Bagaimana dengan kelas super kaya atau kelas atas?. Pada kurun waktu yang sama, jumlah orang super kaya di AS bertambah. Tahun 1971 ada 14%, Kemudian tahun 2021 menjadi 21%. Pada waktu bersamaan juga orang yang tadinya miskin ada sebanyak 25%, tahun 2021, jatuh miskin blangsat menjadi 29%.
Apa yang terjadi pada AS juga terjadi pada Indonesia. Menurut data Bank Dunia pada 2018, kelas menengah sebesar 23% dari jumlah penduduk. Tahun 2019 menyusut jadi 21%. Penurunan itu menambah populasi kelompok kelas menengah bawah atau aspiring middle class (AMC) dari 47% menjadi 48%. Kelas menengah turun kelas. Sampai tahun 2024 tentu jumlah nya lebih banyak karena PHK terus terjadi sejak adanya pandemi.
Sementara jumlah orang superkaya berdasarkan Wealth Report 2022 oleh Knight Frank, sejak era Jokowi, dari tahun 2016 Jumlah orang super kaya di Indonesia ini telah meningkat 68%. Tahun 2020-2022 terjadi pandemi memang rendah peningkatan orang super kaya, hanya 1%. Setelah itu gas lagi. Makanya wajar saja kalau Pemerintah berbangga kalau PDB Jakarta pusat melebihi negara maju yaitu USD 50,000 per kapita. Ya jelas tinggi. Karena di jakarta pusat itu ada kawasan Menteng tempat tinggalnya para komprador dan oligarki.

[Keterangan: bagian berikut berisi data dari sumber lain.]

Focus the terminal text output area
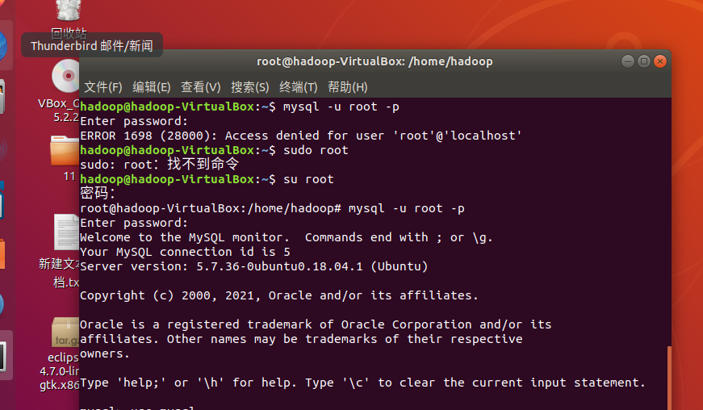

Apa yang terjadi pada AS dan juga Indonesia itu adalah proses slow motion. Artinya sudah bisa ditebak sebelum terjadi. Itulah buah kapitalisme yang kehilangan spirit berbagi dan utamakan ketamakan. Padahal bapak kapitalisme, Adam Smith, dalam bukunya yang pertama, The Theory of Moral Sentiment, juga berbicara tentang perlunya perikemanusiaan, keadilan, kedermawanan, dan semangat kebersamaan.